It started innocently enough in April
With two-leaf seedlings labeled green and golden,
Non-descript squash plants harboring
Hidden potential.

By June the plants crept across the ground with vines
Reaching past the beans to greet the cucumbers,
Going where no vine has gone before
To divide and conquer, leaving no dust untouched.

July buds form blossoms inviting bees deep
Into yellow-throated pollen pools
Thickening within days to elongating flesh:
Fecund eros in action before our eyes.

The finger-like projections at first harvested
Too small, but temptation overwhelms patience;
Sauted, grilled with garlic, superb in
Supreme simplicity.

But come back a day later: hose-like vines
Pumping into each squash, progressively inflated like
Balloon-man balloons to be twisted and transformed
But too plump, too distended, too insatiable.

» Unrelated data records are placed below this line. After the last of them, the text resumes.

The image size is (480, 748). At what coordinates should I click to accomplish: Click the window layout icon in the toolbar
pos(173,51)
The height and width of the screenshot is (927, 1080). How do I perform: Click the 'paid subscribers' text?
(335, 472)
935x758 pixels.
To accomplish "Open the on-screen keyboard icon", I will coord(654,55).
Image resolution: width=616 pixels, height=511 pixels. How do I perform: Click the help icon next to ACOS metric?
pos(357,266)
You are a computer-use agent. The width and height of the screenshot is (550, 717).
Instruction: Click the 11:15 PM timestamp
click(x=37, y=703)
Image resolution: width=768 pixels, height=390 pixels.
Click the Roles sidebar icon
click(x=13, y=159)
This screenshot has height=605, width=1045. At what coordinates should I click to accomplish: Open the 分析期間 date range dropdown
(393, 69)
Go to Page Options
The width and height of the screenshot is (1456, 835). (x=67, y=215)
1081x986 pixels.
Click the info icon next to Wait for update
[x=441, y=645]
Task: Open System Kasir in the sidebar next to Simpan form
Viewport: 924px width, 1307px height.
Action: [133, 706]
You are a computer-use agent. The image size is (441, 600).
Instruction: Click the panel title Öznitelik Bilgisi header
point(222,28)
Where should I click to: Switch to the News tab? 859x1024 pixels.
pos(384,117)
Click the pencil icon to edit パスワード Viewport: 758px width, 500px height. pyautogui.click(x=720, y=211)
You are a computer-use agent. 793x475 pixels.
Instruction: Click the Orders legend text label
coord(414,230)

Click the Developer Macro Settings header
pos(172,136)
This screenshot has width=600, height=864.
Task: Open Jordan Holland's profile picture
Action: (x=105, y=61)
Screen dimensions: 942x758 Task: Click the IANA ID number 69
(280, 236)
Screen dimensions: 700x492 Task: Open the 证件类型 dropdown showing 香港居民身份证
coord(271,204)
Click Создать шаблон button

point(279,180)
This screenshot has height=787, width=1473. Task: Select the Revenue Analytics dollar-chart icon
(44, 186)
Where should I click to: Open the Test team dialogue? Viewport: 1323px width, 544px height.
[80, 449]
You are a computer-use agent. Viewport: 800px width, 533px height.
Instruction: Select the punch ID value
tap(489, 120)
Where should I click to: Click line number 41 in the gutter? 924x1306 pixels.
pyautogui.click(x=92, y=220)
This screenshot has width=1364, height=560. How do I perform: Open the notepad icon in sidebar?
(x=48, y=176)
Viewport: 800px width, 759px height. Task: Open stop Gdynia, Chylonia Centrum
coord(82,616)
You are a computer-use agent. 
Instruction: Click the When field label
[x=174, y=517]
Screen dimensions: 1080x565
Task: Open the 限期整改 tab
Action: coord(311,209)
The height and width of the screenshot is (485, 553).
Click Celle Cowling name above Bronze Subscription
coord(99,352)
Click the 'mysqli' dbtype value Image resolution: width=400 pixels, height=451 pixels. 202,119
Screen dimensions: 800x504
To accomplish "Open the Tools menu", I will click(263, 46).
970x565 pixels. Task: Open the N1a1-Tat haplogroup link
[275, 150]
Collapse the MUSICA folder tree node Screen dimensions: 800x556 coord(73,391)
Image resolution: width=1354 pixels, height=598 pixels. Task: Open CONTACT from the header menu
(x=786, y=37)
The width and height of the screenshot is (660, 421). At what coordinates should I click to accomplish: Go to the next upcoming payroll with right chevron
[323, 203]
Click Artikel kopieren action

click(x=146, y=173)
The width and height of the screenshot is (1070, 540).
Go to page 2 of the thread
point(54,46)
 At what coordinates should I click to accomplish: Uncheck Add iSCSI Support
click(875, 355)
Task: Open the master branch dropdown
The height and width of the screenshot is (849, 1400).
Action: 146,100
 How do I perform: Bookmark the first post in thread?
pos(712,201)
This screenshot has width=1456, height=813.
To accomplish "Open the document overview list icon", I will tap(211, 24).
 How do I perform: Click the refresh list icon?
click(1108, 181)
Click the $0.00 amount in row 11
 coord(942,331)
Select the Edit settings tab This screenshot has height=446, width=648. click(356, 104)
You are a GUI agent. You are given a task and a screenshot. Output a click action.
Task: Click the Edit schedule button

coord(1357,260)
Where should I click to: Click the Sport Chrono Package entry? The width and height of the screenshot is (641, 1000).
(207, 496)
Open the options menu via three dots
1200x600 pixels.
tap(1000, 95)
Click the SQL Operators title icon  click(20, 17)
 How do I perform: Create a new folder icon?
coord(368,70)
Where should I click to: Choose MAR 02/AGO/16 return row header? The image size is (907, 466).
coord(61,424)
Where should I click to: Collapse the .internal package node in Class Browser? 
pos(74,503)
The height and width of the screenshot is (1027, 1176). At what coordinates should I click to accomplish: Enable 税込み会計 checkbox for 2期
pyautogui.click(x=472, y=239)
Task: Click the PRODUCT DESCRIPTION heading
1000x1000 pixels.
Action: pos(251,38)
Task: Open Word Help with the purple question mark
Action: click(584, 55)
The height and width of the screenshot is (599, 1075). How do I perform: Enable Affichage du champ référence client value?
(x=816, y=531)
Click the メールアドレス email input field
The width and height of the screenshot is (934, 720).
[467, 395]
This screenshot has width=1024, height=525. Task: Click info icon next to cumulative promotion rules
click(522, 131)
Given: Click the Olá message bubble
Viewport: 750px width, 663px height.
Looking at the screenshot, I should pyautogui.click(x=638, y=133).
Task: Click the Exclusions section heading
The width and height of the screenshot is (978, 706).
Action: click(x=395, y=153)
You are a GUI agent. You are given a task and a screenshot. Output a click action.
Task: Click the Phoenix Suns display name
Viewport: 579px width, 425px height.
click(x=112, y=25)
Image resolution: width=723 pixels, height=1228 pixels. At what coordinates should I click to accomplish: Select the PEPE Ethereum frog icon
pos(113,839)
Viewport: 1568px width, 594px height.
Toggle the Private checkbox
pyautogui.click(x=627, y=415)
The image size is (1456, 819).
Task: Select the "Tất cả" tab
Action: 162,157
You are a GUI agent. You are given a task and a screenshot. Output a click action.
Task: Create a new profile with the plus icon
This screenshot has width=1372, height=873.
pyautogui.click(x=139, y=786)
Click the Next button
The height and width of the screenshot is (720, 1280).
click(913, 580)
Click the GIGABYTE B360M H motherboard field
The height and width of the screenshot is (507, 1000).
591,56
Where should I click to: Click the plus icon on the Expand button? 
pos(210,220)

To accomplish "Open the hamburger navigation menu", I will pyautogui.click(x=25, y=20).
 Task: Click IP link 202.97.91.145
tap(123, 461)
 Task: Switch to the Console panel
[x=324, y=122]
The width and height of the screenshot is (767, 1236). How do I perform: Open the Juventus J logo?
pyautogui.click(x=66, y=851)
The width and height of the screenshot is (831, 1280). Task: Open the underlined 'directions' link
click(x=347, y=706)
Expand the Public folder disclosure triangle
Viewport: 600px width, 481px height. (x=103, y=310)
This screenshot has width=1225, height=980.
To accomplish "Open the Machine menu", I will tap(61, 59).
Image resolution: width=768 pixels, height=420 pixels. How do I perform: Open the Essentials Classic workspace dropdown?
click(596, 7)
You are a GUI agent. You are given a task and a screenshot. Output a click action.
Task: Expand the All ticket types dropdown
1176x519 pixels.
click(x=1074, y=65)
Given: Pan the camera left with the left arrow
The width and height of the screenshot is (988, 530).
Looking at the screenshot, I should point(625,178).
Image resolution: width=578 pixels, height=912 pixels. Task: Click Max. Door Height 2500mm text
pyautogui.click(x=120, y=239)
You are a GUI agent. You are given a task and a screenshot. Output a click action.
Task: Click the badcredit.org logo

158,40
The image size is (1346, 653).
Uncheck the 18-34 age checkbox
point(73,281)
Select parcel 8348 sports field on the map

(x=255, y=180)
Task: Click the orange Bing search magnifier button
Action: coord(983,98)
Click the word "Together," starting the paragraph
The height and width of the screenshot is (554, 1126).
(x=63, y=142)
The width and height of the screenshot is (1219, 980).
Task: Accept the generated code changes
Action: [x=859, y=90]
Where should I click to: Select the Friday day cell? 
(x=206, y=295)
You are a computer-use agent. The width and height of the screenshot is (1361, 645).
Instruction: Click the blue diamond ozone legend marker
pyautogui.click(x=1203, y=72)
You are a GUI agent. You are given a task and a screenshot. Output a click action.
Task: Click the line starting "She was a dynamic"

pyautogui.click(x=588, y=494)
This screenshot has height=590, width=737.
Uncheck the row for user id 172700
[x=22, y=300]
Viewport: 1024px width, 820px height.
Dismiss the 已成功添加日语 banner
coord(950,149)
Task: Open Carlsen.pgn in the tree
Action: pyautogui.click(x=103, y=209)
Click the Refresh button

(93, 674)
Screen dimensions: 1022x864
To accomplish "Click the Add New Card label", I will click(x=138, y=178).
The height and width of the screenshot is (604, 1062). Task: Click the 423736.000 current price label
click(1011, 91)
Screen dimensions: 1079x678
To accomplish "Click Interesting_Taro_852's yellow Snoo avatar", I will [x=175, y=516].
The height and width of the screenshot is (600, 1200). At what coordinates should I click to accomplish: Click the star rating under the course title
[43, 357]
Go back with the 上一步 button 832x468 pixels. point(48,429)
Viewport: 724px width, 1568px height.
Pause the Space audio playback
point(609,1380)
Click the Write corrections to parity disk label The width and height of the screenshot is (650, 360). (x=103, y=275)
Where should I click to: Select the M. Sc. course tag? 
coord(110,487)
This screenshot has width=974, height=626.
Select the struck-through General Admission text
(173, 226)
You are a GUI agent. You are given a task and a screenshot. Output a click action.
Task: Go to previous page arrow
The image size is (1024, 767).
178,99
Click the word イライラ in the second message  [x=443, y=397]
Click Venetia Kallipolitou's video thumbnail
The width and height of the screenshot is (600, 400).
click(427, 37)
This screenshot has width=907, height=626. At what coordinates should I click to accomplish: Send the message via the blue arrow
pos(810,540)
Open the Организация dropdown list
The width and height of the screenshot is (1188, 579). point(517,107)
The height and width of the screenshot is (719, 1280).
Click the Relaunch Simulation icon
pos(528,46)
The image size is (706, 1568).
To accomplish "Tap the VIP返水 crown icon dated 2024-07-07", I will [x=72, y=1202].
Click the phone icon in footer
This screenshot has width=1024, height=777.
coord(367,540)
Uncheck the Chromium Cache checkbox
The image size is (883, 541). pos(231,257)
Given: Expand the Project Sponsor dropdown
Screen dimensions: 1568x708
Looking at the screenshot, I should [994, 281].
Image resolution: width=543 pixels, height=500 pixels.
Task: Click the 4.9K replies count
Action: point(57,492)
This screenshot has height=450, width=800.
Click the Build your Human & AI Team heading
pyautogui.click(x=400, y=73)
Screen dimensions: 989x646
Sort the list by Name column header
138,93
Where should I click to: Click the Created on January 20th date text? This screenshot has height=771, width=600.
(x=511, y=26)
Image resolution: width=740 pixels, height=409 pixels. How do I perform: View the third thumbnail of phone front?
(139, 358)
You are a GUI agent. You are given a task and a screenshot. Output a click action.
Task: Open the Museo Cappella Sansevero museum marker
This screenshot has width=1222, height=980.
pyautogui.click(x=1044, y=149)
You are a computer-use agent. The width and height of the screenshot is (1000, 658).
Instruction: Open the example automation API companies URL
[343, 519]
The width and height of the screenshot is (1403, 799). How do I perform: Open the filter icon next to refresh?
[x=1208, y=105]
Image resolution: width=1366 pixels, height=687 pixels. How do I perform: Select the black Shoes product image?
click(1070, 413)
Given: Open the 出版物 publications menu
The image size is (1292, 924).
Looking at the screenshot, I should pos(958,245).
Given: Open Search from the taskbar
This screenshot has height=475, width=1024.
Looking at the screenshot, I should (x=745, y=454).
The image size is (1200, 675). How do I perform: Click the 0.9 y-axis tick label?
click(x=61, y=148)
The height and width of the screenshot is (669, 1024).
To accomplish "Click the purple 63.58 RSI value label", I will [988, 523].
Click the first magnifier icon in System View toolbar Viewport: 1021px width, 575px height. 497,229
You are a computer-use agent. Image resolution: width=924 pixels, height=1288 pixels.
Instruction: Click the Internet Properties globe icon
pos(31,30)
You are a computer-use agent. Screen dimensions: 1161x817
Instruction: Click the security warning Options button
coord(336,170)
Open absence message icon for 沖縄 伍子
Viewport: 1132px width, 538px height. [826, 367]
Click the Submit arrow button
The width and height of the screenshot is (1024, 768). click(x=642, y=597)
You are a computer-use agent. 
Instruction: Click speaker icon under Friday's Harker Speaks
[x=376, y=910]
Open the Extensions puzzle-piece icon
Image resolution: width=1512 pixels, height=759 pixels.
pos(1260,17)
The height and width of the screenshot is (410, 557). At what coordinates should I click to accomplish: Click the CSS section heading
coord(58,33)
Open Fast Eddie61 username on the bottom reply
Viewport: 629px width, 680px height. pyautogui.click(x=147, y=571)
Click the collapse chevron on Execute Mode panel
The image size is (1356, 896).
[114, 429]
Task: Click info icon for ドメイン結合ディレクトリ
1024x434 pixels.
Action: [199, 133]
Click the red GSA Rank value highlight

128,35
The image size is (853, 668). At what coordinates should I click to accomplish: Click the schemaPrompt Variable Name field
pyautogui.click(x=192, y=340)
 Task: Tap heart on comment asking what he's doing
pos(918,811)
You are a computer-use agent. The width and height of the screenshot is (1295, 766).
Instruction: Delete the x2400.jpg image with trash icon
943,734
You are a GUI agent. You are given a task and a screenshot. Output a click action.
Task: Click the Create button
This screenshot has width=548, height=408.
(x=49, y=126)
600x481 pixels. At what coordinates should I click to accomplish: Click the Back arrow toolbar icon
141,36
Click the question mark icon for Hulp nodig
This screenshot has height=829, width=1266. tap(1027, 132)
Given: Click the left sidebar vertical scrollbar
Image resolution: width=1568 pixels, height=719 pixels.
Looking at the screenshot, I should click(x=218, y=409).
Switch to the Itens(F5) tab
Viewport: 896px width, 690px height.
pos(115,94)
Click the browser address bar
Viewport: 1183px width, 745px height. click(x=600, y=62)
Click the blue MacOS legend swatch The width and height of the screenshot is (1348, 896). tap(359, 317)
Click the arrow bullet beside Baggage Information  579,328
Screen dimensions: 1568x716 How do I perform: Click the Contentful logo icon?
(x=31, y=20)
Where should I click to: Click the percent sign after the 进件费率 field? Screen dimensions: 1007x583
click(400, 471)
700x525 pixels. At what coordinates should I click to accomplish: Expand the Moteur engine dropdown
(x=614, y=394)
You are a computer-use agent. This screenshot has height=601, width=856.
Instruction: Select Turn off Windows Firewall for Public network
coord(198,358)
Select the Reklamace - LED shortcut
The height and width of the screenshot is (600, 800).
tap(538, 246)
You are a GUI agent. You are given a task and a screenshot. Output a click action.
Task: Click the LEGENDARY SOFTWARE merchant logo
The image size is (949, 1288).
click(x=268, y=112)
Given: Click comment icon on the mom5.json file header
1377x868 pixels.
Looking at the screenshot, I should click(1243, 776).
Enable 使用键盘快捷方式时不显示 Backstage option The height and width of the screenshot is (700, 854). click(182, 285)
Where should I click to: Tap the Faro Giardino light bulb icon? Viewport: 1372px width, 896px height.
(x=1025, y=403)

It's a race to keep up with the pace of production
Eat some, give them away, leave on doorsteps like abandoned kittens,
In boxes in church lobbies, lunch rooms at work,
Food banks posting signs: "No more zucchini please!"

They march in formation in the garden path
As they are yanked swelling from their umbilical cords
And lined up,  stacked,  multiplying
Like the brooms of the "Sorcerer's Apprentice".

Then on to the compost pile, a fresh foundation,
In a scant few months of warm decomposition,
In dead of winter, with steam rising,
A seedling, innocent enough, pokes through exploding with potential:

Run for your lives~

Reviews

Written by grace (173 comments posted) 1st September 2008
Brilliant!  
 
I wish you lived near me. 
 
You made me laugh all through but particularly with this: 
 
In boxes in church lobbies, lunch rooms at work, 
Food banks posting signs: "No more zucchini please!"  
 
and 
 
Like the brooms of the "Sorcerer's Apprentice." 
 
Loved it, thank you, Pamx
You say zucchini, we say courgettes...
Written by Veronica_Milvus (794 comments posted) 1st September 2008
Loved this, absolutely packed with imagery and indeed something for all the senses. My favourites were: 
 
the whole of the rather vegetable-erotic third stanza 
 
"hose-like vines 
Pumping into each squash" 
 
"leave on doorsteps like abandoned kittens" 
 
and the final march of the sinister zucchini like something out of The Day of the Triffids, taking over the world. 
 
If they are this easy to grow, maybe even I will have a go... 
 
what an imagination.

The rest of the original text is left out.